Farmer union flags on cars, tractors, gurudwaras, and homes are a common sight. Stickers of ‘I love Kheti’ and ‘I love Kisan’ can be seen in many places. In cities, it’s quite common for people to gather at the fountains or a famous statue with placards supporting farmers’ struggle. Along with that a call to press the vehicle horns for a minute if you support farmers and needless to say there were blaring horns on busy streets for one minute.
Discipline and fraternity at the Protest sites
How many times have we heard that protests are a waste of time and nothing gets accomplished? I have lost count!
During the time of CAA protests also there were many who filed petitions in the supreme court calling the protests as causing “inconvenience”. These farmers’ movements should be a lesson to them. First of all, people don’t protest to cause inconvenience to others. They protest because their lives, livelihood, and dignity are at stake. But protests in Punjab are even taking care as to not cause any inconvenience to others. The protests in Punjab happen between 12 PM-3 PM every day and they keep the part of roads and highways free for vehicles to pass by.
We witnessed several such sit-ins during our journey. The farmers from neighbouring villages finish their work in fields and at households by 11.30 and come to these meetings. There is always food, lassi, and tea langar at these sites. These meetings, sit-ins would end with people sharing a meal together before they leave for their homes. The families in the villages take turns to take care of the field and cattle if the next-door neighbour is going for protest and likewise. Normally in villages, things are quite community-centric, but this movement has further intensified those bonds.

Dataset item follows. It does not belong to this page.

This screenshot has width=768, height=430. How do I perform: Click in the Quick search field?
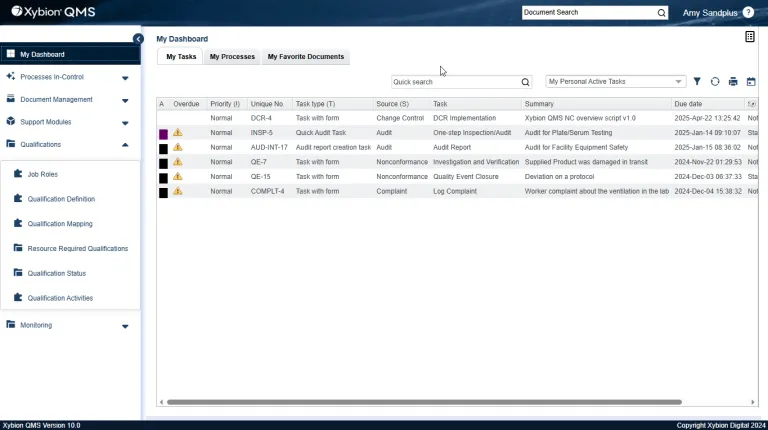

During the visit, we covered several protest sites in cities and villages, Sabhas, dharnas, reliance malls, and toll plazas that were shut down in September. The farmers have gheraoed the homes and offices of many BJP leaders. They have managed to shut down Reliance malls and petrol pumps and there are daily sit-ins at these sites. On special occasions like when there is a nationwide call or anniversary of a local leader or revolutionary, the numbers increase manifold.
Normally when there is a movement, there are differences, some who agree and some who don’t. But in Punjab, wherever we went, despite their many differences of class, caste, gender, and religion, people are in unison when it comes to farm laws.
The lush greens of Punjab are not an exaggeration. It is a standing testament to the farmers who are protesting at Delhi borders. It stands for what they are fighting for. Their demands are not unjust, they are not stubborn. Their fears are not irrational. The farmers from large to small and marginal landholdings will be left with peanuts if these laws come into being, and this Punjab has understood. It’s only a matter of time before the rest of the country also understands it.